Hargis wanted to take others down with him and fingered The Christian Century as a violator. The year was 1964, and in the Goldwater-Johnson campaign the magazine’s cover bannered “Goldwater No!” So far so good. Then it followed, in a momentary fit of affirmation, with a cover, “Johnson Yes!” No, no, and no! Hargis inspired the I.R.S. to pursue the magazine, which, knowing it was guilty, lost its tax-exemption that year.
The IRS regulation does not permit a 501 (c) (3) tax exempt organization to deploy major energies or resources in support of specific candidates or legislation up for debate. The topic has become urgent in 2008, because religion has become ever more prominent in partisan politics, clerics have backed or fronted for candidates, candidates have sought church leadership support, some borderline-violators are being sought out and some of them are fighting back—strenuously.
Some years ago the IRS pursued a Texas Catholic diocese, whose bishop had the diocesan paper respond in a headline which, if I recall correctly, reduced everything to one word: “Nuts!” What IRS person is going to pursue the question further? Presidential candidates have regularly trouped to churches to give inspirational messages which could not not be partisan and vote-seeking. The IRS is closely watched by those who discern selective enforcement. Watch for more.
Some of the intentional violators are fighting back through legal fronts. Thus Suzanne Sataline told in the Wall Street Journal (May 9) how “Pastors May Defy IRS Gag Rule,” and that a “Legal Group Urges Ministers to Preach About Candidates.” The group is the Alliance Defense Fund, which aggressively promotes preachers of politics in pulpits so overtly that the IRS will some day have to swoop and the ADF can showcase government suppression of religious freedom.
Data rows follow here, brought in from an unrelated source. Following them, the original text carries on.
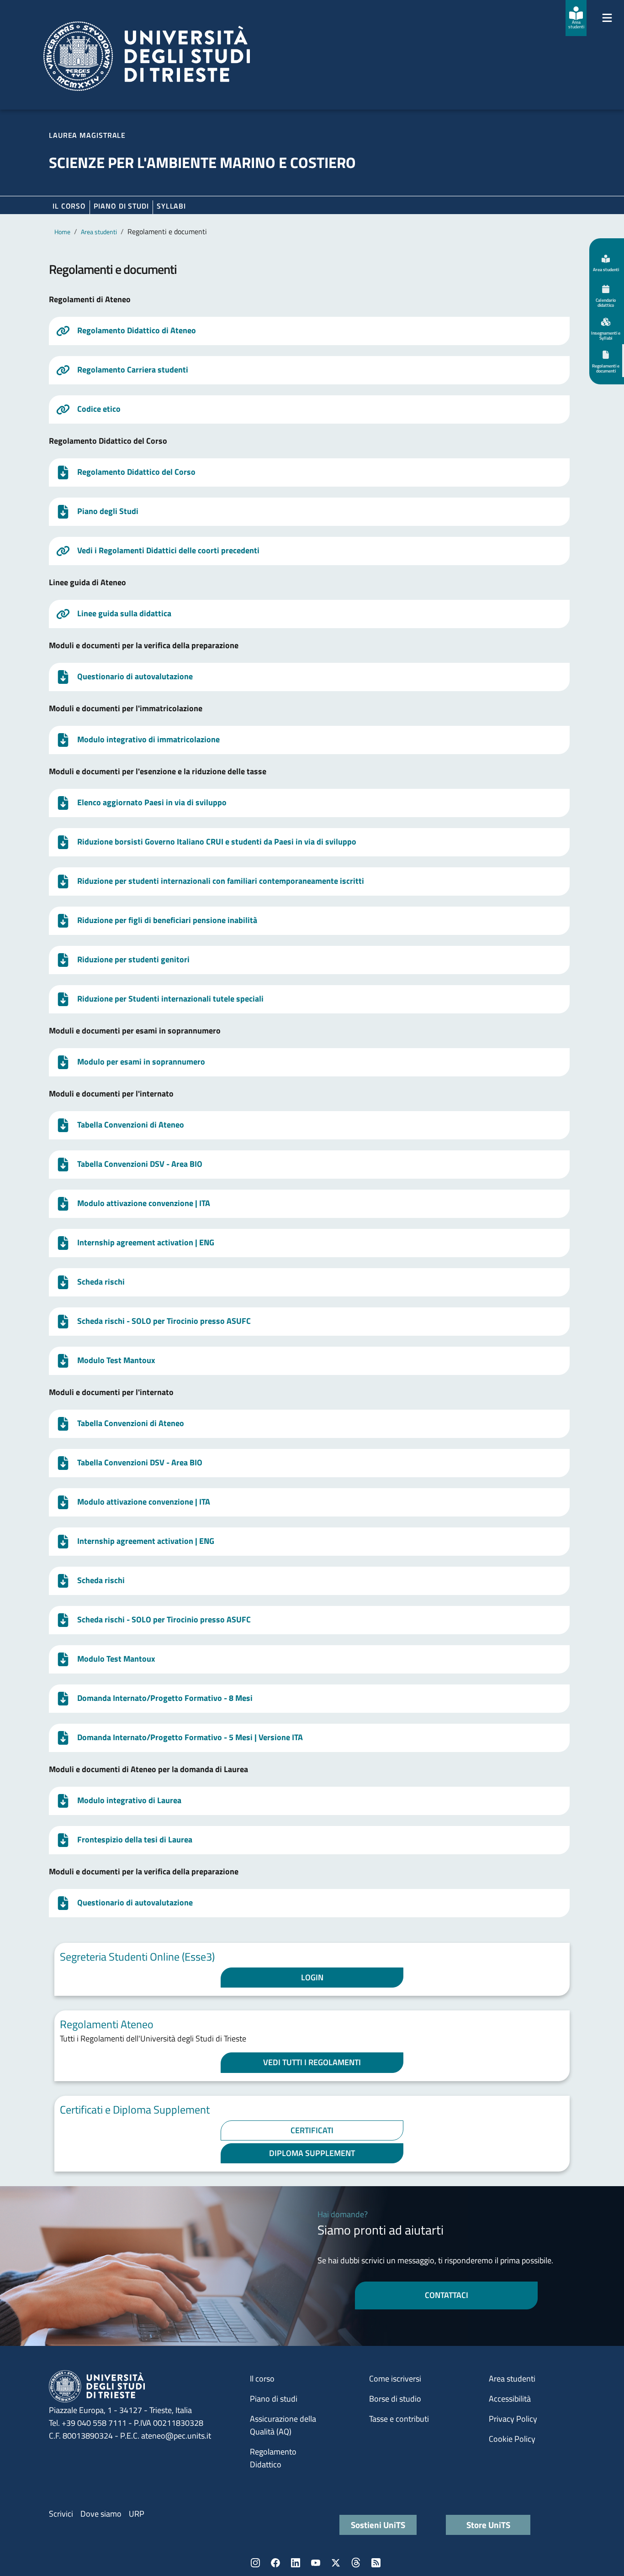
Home (62, 231)
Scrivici (61, 2514)
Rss (376, 2563)
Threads (355, 2563)
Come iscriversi (395, 2378)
We are going to have a very busy set of enforcers. The black churches advertise nothing new in their actions: Greet numbers of them have turned their pulpits over to politicians. “Justice Sunday” promoters work at the borders of legality as they instruct churches how to use their power to get votes for favored candidates and policies.
How to stay clean and legal? You will hear preachers on the lift, muzzled by tax law, telling you that no prophets in the Hebrew Scriptures could have survived the new scrutiny. (All Democrats?!?) But, then, they were acting within overt theocratic bounds. Few are sure as to where the bounds are now. Be thankful you are not a judge in these matters and enjoy the campaigns (more outside the sanctuary than in it, one hopes). And that churchly voices then find ways to be heard and be in the thick of things. Meanwhile, “501 (c) (3)” comes to view more frequently than “John 3:16.”